Task material:
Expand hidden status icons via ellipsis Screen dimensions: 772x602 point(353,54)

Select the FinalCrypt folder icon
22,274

* * *

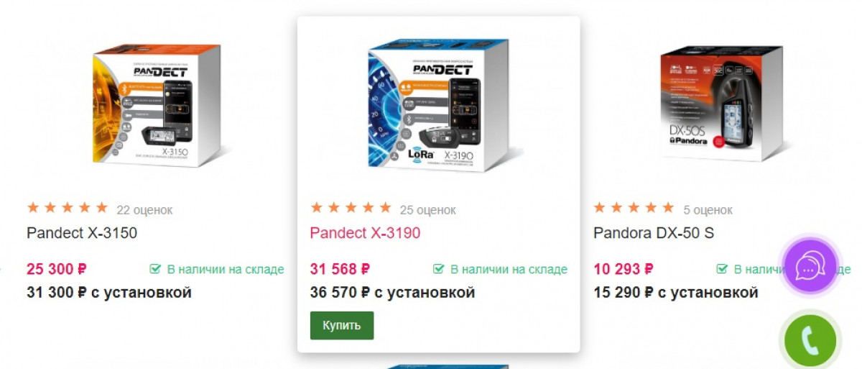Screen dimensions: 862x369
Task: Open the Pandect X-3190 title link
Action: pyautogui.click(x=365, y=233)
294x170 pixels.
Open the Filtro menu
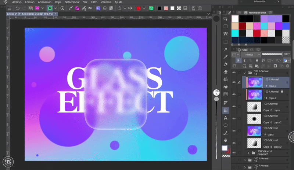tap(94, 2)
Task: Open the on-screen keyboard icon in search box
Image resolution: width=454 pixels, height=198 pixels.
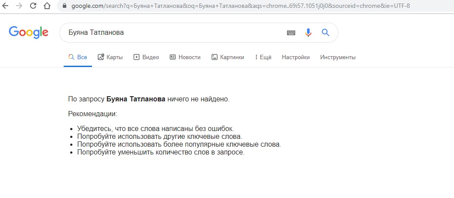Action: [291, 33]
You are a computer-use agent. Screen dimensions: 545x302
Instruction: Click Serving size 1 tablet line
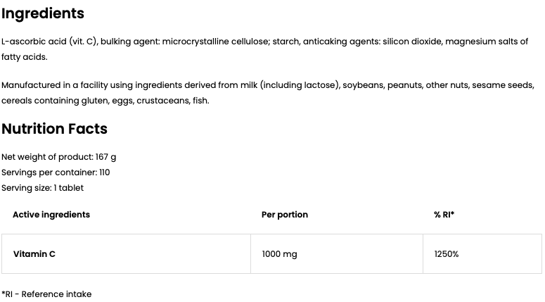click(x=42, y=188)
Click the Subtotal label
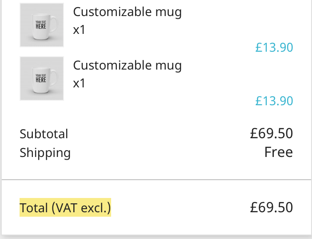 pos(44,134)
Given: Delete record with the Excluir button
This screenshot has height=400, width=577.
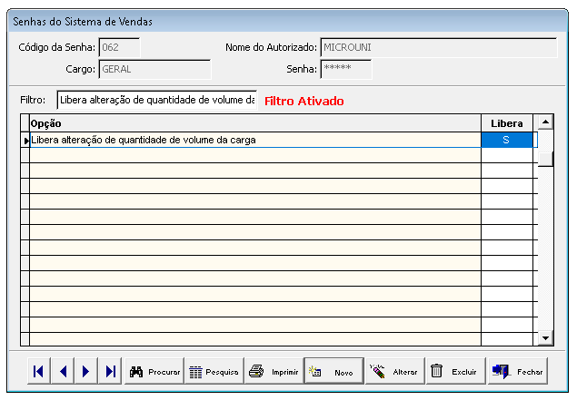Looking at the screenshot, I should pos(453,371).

==

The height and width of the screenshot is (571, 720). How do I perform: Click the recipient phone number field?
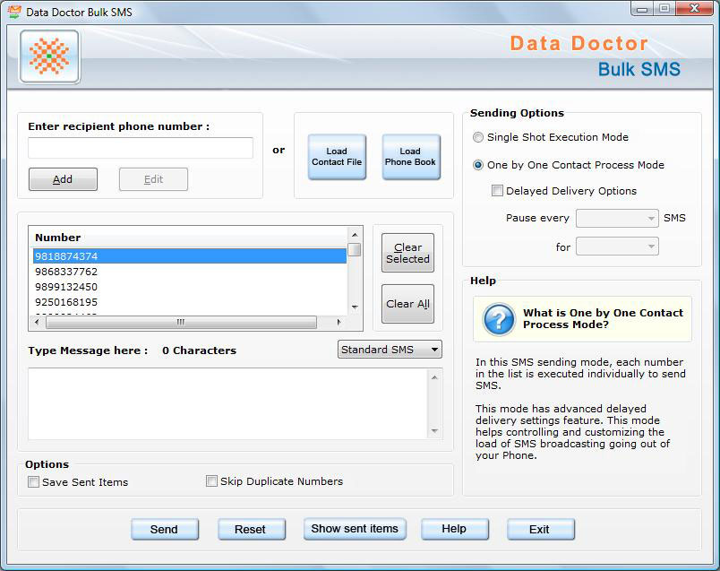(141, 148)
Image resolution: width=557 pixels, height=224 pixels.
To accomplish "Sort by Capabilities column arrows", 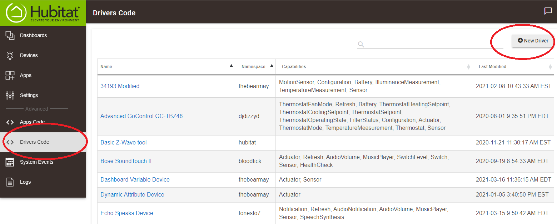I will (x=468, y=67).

Work item:
Leaving pictures out, output the lines of the data above from the one with "294x170 pixels." through the one with "Given: Delete record with the Excluir button", word for word.

Output of the task:
294x170 pixels.
Open the Filtro menu
tap(94, 2)
Task: Open the on-screen keyboard icon in search box
Image resolution: width=454 pixels, height=198 pixels.
Action: [291, 33]
You are a computer-use agent. Screen dimensions: 545x302
Instruction: Click Serving size 1 tablet line
click(x=42, y=188)
Click the Subtotal label
 pos(44,134)
Given: Delete record with the Excluir button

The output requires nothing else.